8. The method of claim 7, wherein the user segmentation model is generated based on a mixed integer optimization algorithm.

9. The method of claim 1, further comprising deploying the trained plurality of predictive risk models.

10. The method of claim 1, wherein the risk propensity score is associated with a likelihood that an event will fail to occur.

11. The method of claim 10, wherein the event comprises satisfaction of an obligation.

12. A method, comprising:

generating a risk score for a user based on a predictive risk model and an input data set including a plurality of features from a transaction history associated with the user, wherein: the predictive risk model comprises a model trained to generate a risk propensity score indicating a likelihood that a specified event will occur based on a subset of features in a universe of features selected by maximizing a separation between a cumulative distribution function for positive events and a cumulative distribution function for negative events for each segment of a plurality of segments in a user segmentation model, monotonicity of one or more constraints in the predictive risk model is implemented, and the user segmentation model comprises a model that maximizes a slope of specified event rates across each segment of the plurality of segments,;

determining, based on the generated risk score, a risk classification for the user;

generating a targeted offer for the user based on the risk classification for the user; and

presenting the targeted offer to the user.

13. The method of claim 12, further comprising:

determining whether an external risk score exists for the user; and

selecting a model for the user with the external risk score or a model for the user without the external risk score as the predictive risk model based on the determination of whether the external risk score exists for the user.

14. The method of claim 12, wherein determining the risk classification for the user comprises identifying, in a user segmentation model, a risk segment in which the user lies based at least on the generated risk score for the user.

15. The method of claim 12, wherein the plurality of features comprise features selected from a universe of features based on a predictive power of each respective feature in a universe of features calculated from a historical data set of event outcomes.

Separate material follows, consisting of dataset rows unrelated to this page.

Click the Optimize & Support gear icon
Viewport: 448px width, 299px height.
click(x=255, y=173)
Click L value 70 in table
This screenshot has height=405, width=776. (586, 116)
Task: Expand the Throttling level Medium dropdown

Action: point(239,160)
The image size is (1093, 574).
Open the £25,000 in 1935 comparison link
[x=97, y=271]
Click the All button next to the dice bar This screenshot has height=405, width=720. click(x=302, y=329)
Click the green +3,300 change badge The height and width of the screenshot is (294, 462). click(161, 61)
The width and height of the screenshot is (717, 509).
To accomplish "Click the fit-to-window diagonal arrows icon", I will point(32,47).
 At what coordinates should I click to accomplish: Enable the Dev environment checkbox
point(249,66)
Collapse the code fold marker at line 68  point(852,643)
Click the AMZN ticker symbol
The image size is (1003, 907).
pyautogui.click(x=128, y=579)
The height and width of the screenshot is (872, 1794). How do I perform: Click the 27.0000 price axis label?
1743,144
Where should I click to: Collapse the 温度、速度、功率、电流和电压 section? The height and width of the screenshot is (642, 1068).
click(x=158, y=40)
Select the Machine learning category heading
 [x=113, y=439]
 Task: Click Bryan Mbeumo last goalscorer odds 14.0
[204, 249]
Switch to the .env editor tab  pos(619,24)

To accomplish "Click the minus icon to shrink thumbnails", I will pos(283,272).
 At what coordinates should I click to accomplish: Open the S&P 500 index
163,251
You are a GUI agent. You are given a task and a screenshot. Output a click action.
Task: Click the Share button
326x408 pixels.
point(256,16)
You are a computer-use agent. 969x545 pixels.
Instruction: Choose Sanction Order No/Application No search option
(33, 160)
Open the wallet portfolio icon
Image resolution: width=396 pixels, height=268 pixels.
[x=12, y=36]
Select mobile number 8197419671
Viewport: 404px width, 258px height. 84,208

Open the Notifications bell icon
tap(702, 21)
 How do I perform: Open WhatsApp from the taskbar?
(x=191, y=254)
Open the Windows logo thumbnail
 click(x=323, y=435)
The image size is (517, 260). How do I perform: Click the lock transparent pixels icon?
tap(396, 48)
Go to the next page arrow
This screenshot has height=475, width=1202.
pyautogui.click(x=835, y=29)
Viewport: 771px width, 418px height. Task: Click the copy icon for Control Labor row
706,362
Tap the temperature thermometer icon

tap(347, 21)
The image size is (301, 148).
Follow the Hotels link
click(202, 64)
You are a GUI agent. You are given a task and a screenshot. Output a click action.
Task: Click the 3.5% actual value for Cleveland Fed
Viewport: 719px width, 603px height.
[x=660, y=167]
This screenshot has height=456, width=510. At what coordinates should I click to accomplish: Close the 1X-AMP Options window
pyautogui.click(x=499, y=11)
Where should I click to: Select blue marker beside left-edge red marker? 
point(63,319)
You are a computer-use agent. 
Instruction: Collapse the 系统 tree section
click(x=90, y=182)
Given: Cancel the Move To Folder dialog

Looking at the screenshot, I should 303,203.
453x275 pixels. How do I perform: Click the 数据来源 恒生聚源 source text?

16. The method of claim 12, the risk score comprises a credit score indicating a likelihood that the user will fail to satisfy an obligation.

17. A system, comprising:

a memory having executable instructions stored thereon; and

a processor configured to execute the executable instructions in order to: extract, from a transaction history data set for a plurality of users of a software application, a plurality of features for each user of the plurality of users having records in the transaction history data set; generate a training data set based on the extracted plurality of features for each user of the plurality of users; and train a plurality of predictive risk models to generate a risk propensity score indicating a likelihood that a specified event will occur based on the training data set, wherein monotonicity of one or more constraints on the respective model is implemented.

18. The system of claim 17, wherein the processor is further configured to select the plurality of features as a subset of features in a universe of features based on a predictive power of each respective feature in the universe of features calculated from a historical data set of event outcomes.

19. The system of claim 17, wherein the trained plurality of predictive risk models comprises a first model for users of the software application having an external risk score and a second model for users of the software application lacking the external risk score.

20. The system of claim 17, wherein the processor is further configured to generate, based on a difference between a likelihood of positive events and a likelihood of negative events, a user segmentation model including a plurality of segments, wherein:

a variation of negative event rates across the plurality of segments is maintained, and

the user segmentation model maximizes a slope of specified events across each segment of the plurality of segments.